The task: These entries are to be set down again exactly.

Material for the task:
•••

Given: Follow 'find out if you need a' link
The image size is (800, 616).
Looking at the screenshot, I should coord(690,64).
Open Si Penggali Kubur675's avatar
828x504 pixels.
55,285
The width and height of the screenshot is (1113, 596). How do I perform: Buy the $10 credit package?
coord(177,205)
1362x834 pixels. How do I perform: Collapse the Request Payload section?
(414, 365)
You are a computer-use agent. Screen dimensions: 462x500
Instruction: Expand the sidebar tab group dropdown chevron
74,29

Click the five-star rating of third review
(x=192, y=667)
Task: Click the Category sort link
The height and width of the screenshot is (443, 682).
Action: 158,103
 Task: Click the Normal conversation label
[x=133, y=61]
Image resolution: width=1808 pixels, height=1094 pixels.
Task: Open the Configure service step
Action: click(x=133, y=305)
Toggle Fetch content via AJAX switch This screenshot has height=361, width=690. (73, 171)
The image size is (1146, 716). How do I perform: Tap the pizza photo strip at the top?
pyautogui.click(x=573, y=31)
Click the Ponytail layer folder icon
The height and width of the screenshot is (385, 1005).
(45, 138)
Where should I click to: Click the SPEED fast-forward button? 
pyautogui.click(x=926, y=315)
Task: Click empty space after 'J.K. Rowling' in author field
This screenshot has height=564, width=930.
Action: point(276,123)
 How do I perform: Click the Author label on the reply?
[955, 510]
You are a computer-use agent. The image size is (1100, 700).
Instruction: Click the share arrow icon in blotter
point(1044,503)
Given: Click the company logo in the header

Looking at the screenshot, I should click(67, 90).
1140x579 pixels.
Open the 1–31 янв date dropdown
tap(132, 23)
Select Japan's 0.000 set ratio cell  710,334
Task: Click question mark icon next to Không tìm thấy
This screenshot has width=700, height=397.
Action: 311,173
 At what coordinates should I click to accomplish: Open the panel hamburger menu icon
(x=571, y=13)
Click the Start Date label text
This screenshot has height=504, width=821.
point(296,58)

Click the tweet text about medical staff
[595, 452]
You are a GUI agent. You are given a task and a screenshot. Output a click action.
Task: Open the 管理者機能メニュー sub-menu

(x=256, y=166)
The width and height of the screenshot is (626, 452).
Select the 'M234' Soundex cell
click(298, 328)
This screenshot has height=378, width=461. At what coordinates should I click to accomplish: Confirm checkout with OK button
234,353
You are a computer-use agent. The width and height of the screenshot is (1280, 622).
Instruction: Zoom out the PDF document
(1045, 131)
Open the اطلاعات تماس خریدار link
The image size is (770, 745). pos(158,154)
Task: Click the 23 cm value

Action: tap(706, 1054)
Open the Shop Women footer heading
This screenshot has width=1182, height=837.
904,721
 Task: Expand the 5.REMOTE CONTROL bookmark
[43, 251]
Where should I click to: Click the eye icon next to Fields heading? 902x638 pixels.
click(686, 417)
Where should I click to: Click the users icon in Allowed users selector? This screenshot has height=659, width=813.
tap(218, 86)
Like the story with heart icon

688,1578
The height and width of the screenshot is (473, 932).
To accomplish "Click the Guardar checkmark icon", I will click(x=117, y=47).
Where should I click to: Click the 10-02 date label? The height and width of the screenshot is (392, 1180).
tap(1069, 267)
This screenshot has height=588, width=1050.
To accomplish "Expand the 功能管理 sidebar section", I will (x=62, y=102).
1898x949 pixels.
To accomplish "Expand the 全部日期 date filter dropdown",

•••

The completed task:
Given: Follow 'find out if you need a' link
The image size is (800, 616).
Looking at the screenshot, I should coord(690,64).
Open Si Penggali Kubur675's avatar
828x504 pixels.
55,285
The width and height of the screenshot is (1113, 596). How do I perform: Buy the $10 credit package?
coord(177,205)
1362x834 pixels. How do I perform: Collapse the Request Payload section?
(414, 365)
You are a computer-use agent. Screen dimensions: 462x500
Instruction: Expand the sidebar tab group dropdown chevron
74,29

Click the five-star rating of third review
(x=192, y=667)
Task: Click the Category sort link
The height and width of the screenshot is (443, 682).
Action: 158,103
 Task: Click the Normal conversation label
[x=133, y=61]
Image resolution: width=1808 pixels, height=1094 pixels.
Task: Open the Configure service step
Action: click(x=133, y=305)
Toggle Fetch content via AJAX switch This screenshot has height=361, width=690. (73, 171)
The image size is (1146, 716). How do I perform: Tap the pizza photo strip at the top?
pyautogui.click(x=573, y=31)
Click the Ponytail layer folder icon
The height and width of the screenshot is (385, 1005).
(45, 138)
Where should I click to: Click the SPEED fast-forward button? 
pyautogui.click(x=926, y=315)
Task: Click empty space after 'J.K. Rowling' in author field
This screenshot has height=564, width=930.
Action: point(276,123)
 How do I perform: Click the Author label on the reply?
[955, 510]
You are a computer-use agent. The image size is (1100, 700).
Instruction: Click the share arrow icon in blotter
point(1044,503)
Given: Click the company logo in the header

Looking at the screenshot, I should click(67, 90).
1140x579 pixels.
Open the 1–31 янв date dropdown
tap(132, 23)
Select Japan's 0.000 set ratio cell  710,334
Task: Click question mark icon next to Không tìm thấy
This screenshot has width=700, height=397.
Action: 311,173
 At what coordinates should I click to accomplish: Open the panel hamburger menu icon
(x=571, y=13)
Click the Start Date label text
This screenshot has height=504, width=821.
point(296,58)

Click the tweet text about medical staff
[595, 452]
You are a GUI agent. You are given a task and a screenshot. Output a click action.
Task: Open the 管理者機能メニュー sub-menu

(x=256, y=166)
The width and height of the screenshot is (626, 452).
Select the 'M234' Soundex cell
click(298, 328)
This screenshot has height=378, width=461. At what coordinates should I click to accomplish: Confirm checkout with OK button
234,353
You are a computer-use agent. The width and height of the screenshot is (1280, 622).
Instruction: Zoom out the PDF document
(1045, 131)
Open the اطلاعات تماس خریدار link
The image size is (770, 745). pos(158,154)
Task: Click the 23 cm value

Action: tap(706, 1054)
Open the Shop Women footer heading
This screenshot has width=1182, height=837.
904,721
 Task: Expand the 5.REMOTE CONTROL bookmark
[43, 251]
Where should I click to: Click the eye icon next to Fields heading? 902x638 pixels.
click(686, 417)
Where should I click to: Click the users icon in Allowed users selector? This screenshot has height=659, width=813.
tap(218, 86)
Like the story with heart icon

688,1578
The height and width of the screenshot is (473, 932).
To accomplish "Click the Guardar checkmark icon", I will click(x=117, y=47).
Where should I click to: Click the 10-02 date label? The height and width of the screenshot is (392, 1180).
tap(1069, 267)
This screenshot has height=588, width=1050.
To accomplish "Expand the 功能管理 sidebar section", I will (x=62, y=102).
1898x949 pixels.
To accomplish "Expand the 全部日期 date filter dropdown",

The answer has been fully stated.